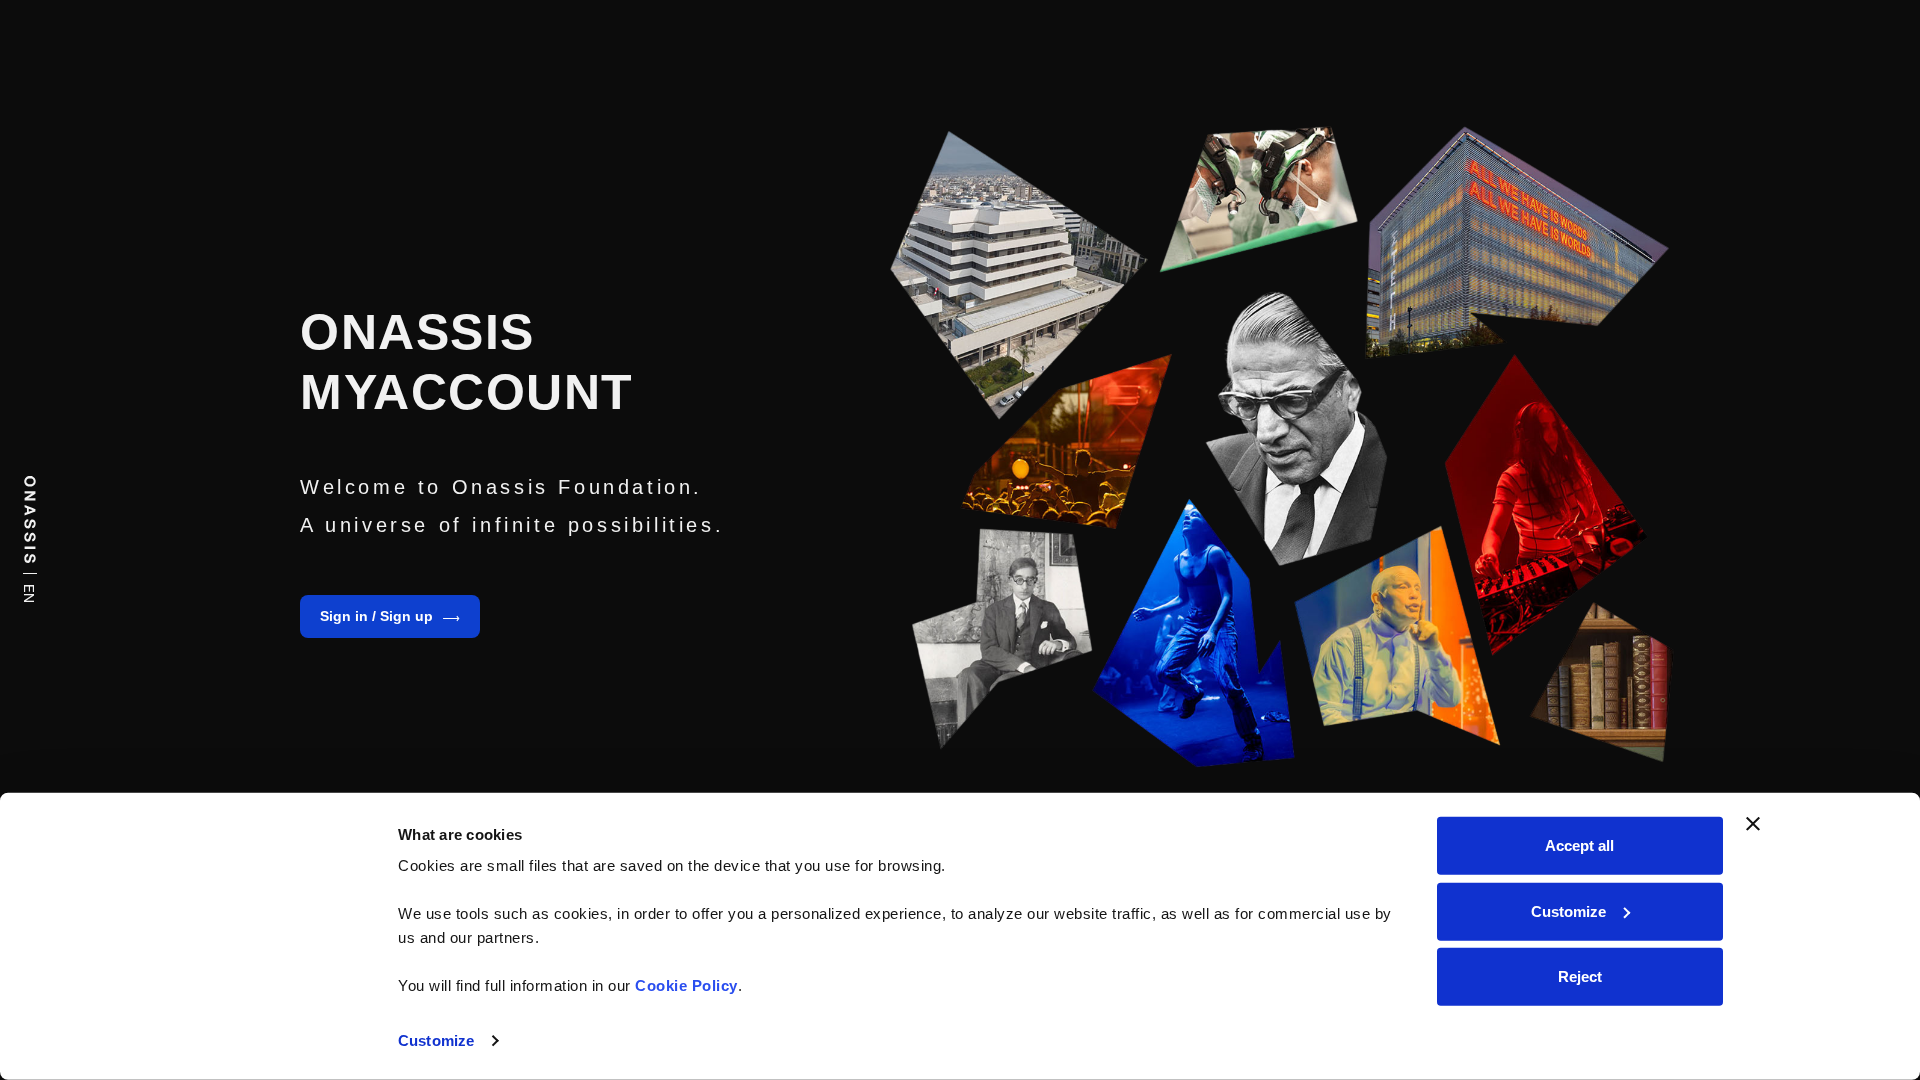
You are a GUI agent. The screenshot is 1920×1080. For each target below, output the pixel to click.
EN (31, 594)
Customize (436, 1040)
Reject (1580, 976)
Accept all (1579, 845)
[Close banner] (1753, 824)
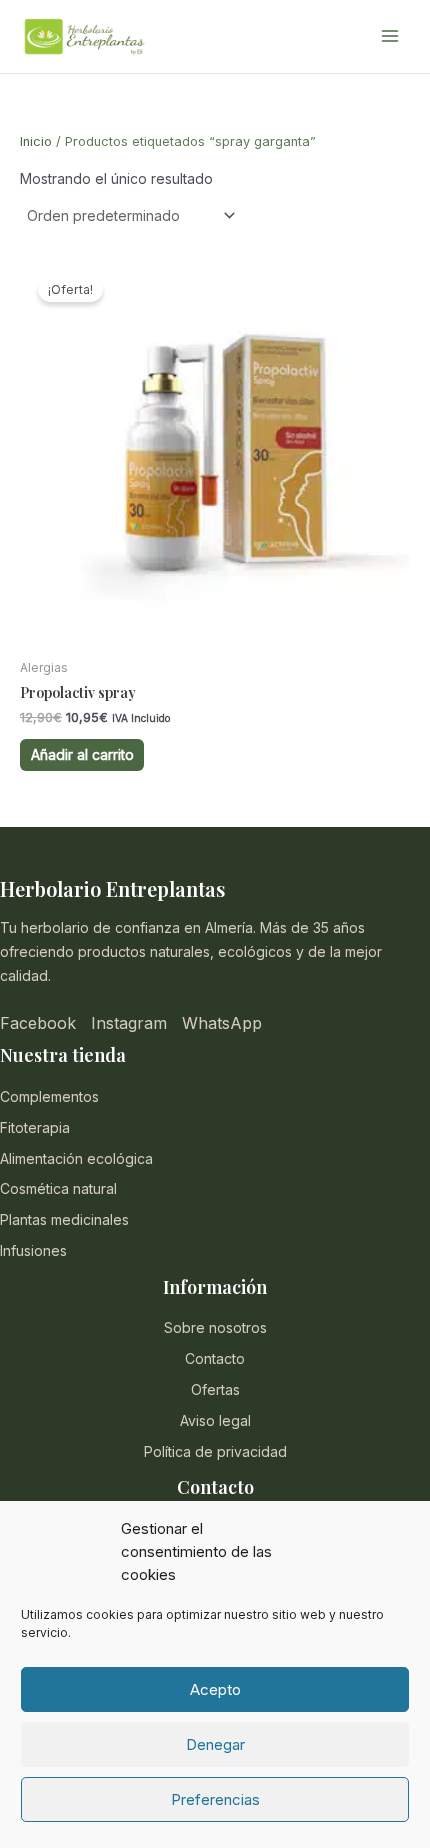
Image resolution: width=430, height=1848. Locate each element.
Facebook (38, 1023)
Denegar (215, 1744)
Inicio (36, 141)
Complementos (49, 1096)
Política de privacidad (215, 1451)
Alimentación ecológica (76, 1158)
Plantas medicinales (64, 1219)
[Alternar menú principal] (390, 37)
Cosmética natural (58, 1188)
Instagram (129, 1023)
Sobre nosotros (215, 1327)
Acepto (215, 1689)
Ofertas (215, 1389)
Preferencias (215, 1799)
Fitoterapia (35, 1127)
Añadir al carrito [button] (82, 754)
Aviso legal (215, 1420)
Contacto (215, 1358)
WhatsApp (222, 1023)
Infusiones (33, 1250)
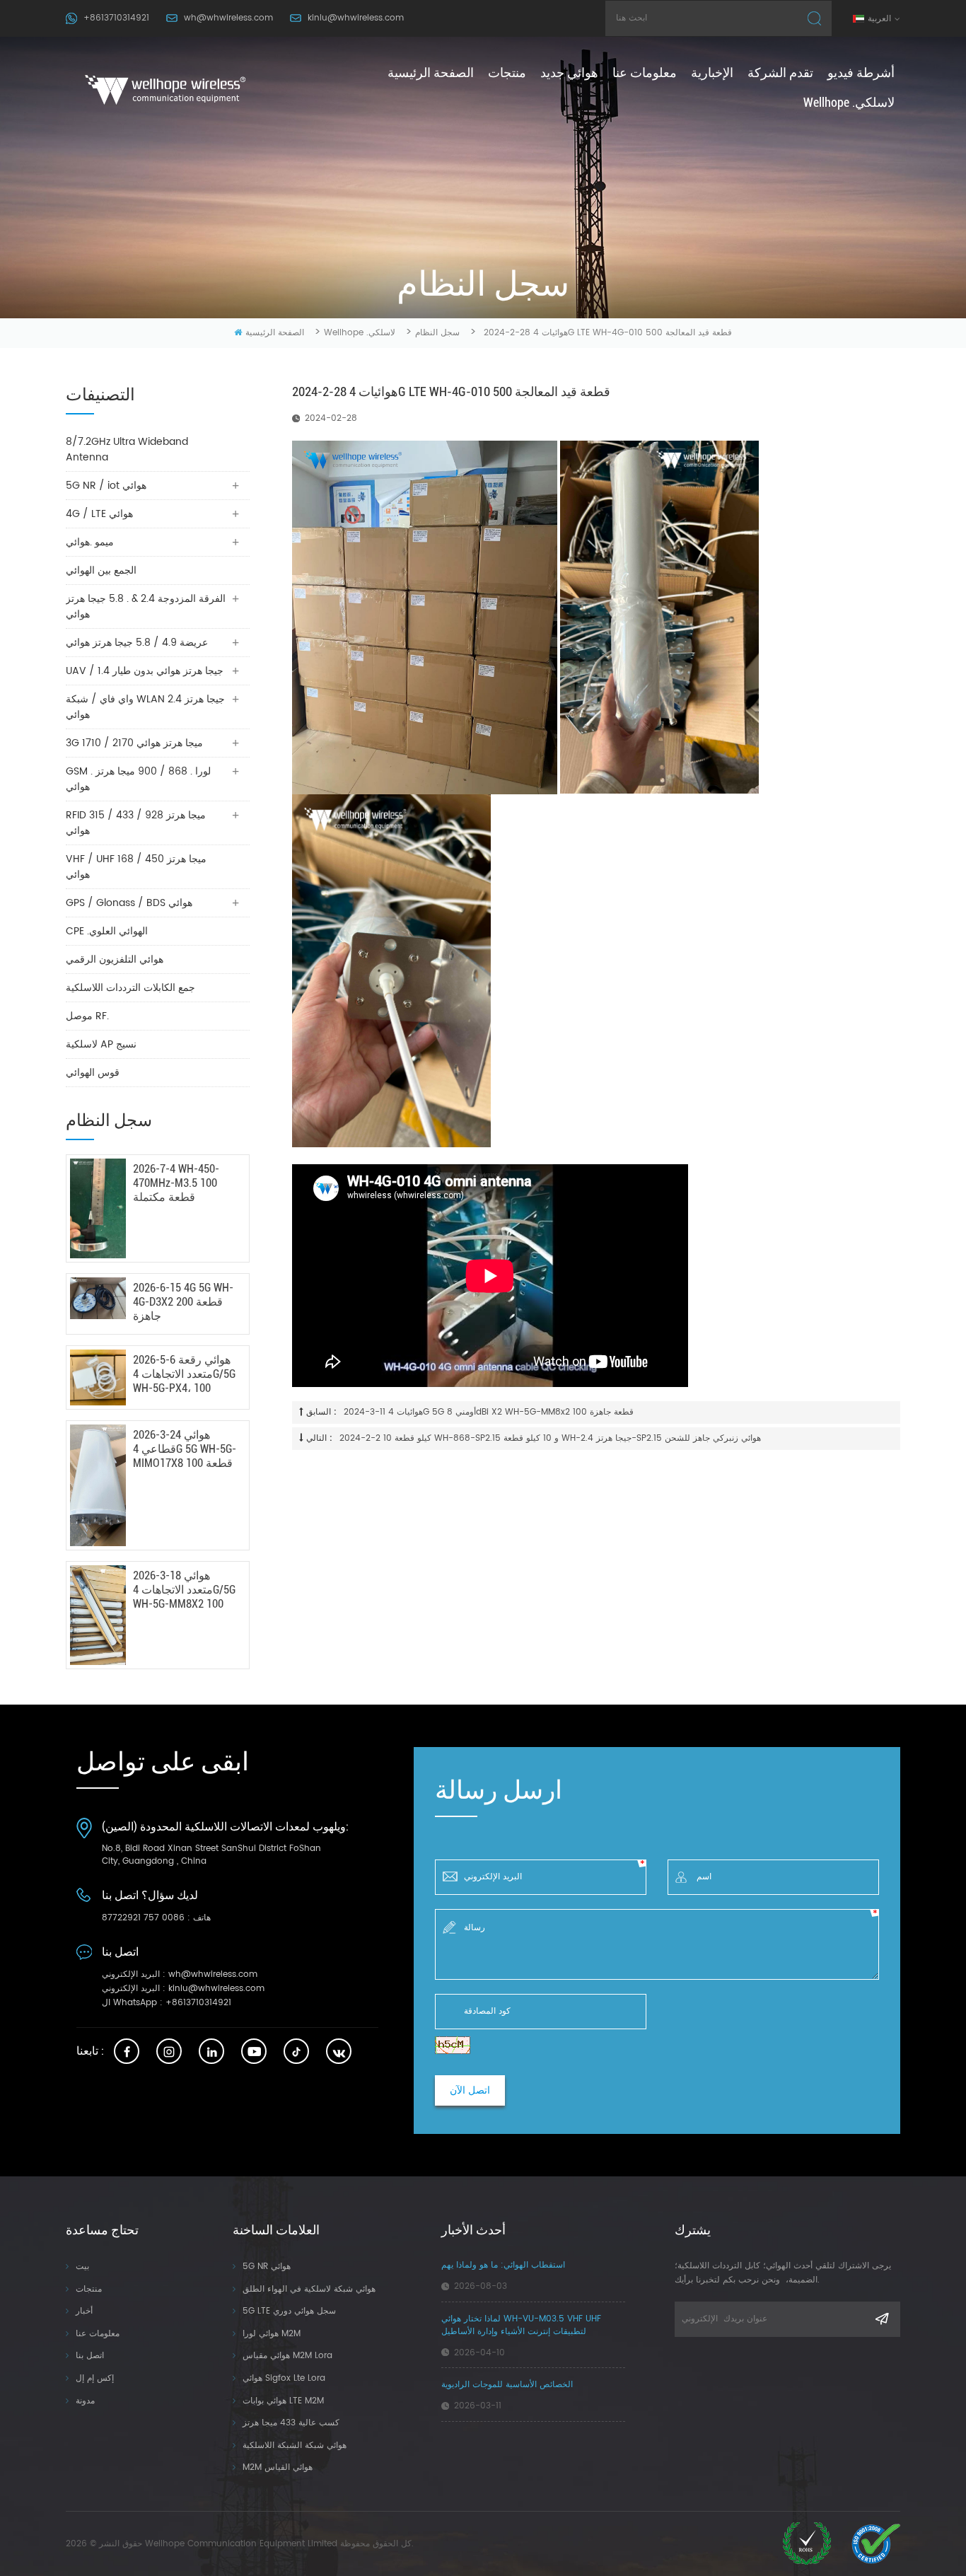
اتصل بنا (90, 2355)
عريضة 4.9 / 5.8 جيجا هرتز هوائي (137, 642)
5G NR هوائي (267, 2266)
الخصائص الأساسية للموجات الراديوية (507, 2385)
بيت (82, 2266)
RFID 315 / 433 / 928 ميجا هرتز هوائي (136, 823)
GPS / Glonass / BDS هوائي (129, 903)
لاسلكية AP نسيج (101, 1044)
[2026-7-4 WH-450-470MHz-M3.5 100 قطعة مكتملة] (98, 1208)
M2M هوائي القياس (278, 2467)
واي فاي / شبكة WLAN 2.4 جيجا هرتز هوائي (145, 707)
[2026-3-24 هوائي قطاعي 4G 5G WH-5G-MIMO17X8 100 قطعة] (98, 1485)
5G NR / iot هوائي (106, 485)
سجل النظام (437, 333)
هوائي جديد (569, 72)
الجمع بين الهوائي (101, 570)
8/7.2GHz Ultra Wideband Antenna (127, 449)
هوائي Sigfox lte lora (284, 2378)
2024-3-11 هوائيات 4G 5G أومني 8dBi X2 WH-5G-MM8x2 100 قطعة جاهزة (489, 1412)
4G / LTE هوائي (99, 514)
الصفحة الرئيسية (431, 72)
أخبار (84, 2311)
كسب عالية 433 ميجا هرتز (291, 2423)
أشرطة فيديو (861, 72)
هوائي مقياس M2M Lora (287, 2355)
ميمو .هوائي (90, 542)
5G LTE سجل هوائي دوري (289, 2311)
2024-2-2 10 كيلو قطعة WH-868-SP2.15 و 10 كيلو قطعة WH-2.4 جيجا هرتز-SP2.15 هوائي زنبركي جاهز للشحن (550, 1438)
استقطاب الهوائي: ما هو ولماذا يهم (503, 2265)
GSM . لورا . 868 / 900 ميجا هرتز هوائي (138, 779)
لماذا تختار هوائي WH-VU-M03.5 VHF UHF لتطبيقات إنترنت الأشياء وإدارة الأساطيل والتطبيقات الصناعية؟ (521, 2325)
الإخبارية (712, 72)
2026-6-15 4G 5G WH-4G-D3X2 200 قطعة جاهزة (183, 1302)
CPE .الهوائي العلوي (107, 931)
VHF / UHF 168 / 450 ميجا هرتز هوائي (136, 867)
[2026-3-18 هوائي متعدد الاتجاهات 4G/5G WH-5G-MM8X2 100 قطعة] (98, 1615)
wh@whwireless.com (228, 18)
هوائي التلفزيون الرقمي (114, 959)
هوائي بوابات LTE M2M (283, 2401)
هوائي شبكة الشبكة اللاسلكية (295, 2445)
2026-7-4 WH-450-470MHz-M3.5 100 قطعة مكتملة (176, 1183)
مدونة (85, 2401)
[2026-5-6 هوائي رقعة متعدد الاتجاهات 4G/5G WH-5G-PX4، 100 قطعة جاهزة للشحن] (98, 1377)
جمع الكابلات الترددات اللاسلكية (130, 988)
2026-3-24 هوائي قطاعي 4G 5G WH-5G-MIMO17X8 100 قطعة (184, 1449)
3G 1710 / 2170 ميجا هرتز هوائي (134, 743)
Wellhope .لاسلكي (849, 102)
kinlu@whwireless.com (356, 18)
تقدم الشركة (780, 72)
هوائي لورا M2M (272, 2333)
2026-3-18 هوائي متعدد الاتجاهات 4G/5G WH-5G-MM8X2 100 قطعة (184, 1590)
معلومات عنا (644, 72)
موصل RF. (87, 1016)
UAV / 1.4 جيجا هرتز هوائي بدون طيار (144, 671)
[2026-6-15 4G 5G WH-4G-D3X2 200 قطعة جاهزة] (98, 1298)
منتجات (507, 72)
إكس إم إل (95, 2378)
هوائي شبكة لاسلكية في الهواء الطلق (309, 2289)
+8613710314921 (116, 18)
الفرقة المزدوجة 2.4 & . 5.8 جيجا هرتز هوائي (146, 606)
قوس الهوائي (93, 1072)
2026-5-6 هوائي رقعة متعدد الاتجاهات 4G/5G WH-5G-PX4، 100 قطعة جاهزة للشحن (184, 1374)
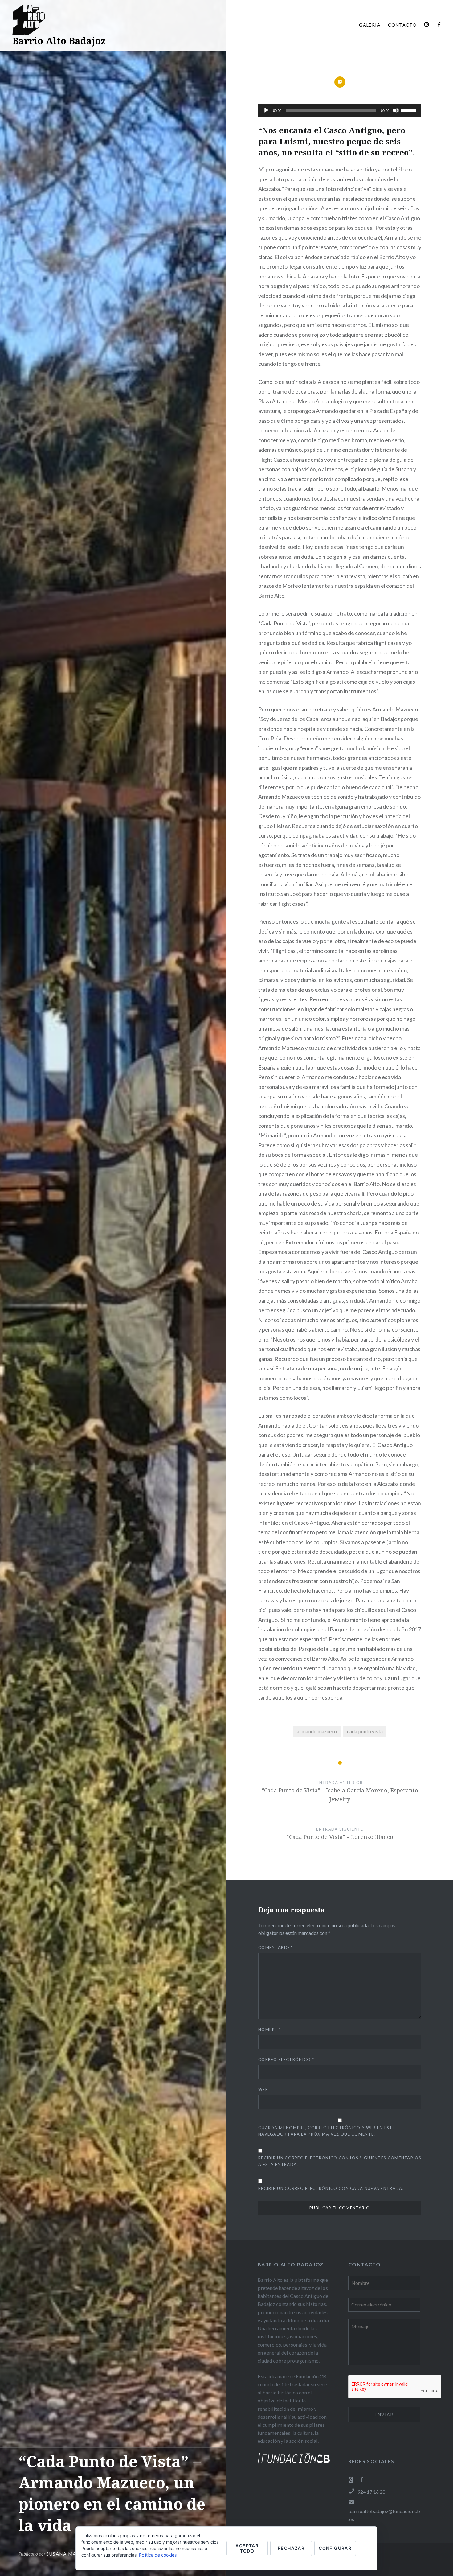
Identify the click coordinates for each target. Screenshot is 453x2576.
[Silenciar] (396, 110)
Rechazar (291, 2548)
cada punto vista (365, 1731)
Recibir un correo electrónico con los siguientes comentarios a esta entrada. (339, 2161)
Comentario (275, 1947)
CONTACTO (402, 24)
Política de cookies (158, 2554)
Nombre (269, 2029)
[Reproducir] (266, 110)
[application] (339, 110)
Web (263, 2089)
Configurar (335, 2548)
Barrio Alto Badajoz (59, 41)
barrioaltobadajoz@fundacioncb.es (384, 2515)
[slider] (409, 109)
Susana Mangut (68, 2554)
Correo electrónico (286, 2059)
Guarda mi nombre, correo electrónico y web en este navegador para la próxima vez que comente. (326, 2131)
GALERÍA (370, 24)
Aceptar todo (247, 2548)
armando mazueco (317, 1731)
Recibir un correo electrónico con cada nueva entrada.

# # # # # # #

Write out, exactly as shown, only the lines running from the one that contains "Web (263, 2089)" to the last line above.

Web (263, 2089)
Configurar (335, 2548)
Barrio Alto Badajoz (59, 41)
barrioaltobadajoz@fundacioncb.es (384, 2515)
[slider] (409, 109)
Susana Mangut (68, 2554)
Correo electrónico (286, 2059)
Guarda mi nombre, correo electrónico y web en este navegador para la próxima vez que comente. (326, 2131)
GALERÍA (370, 24)
Aceptar todo (247, 2548)
armando mazueco (317, 1731)
Recibir un correo electrónico con cada nueva entrada.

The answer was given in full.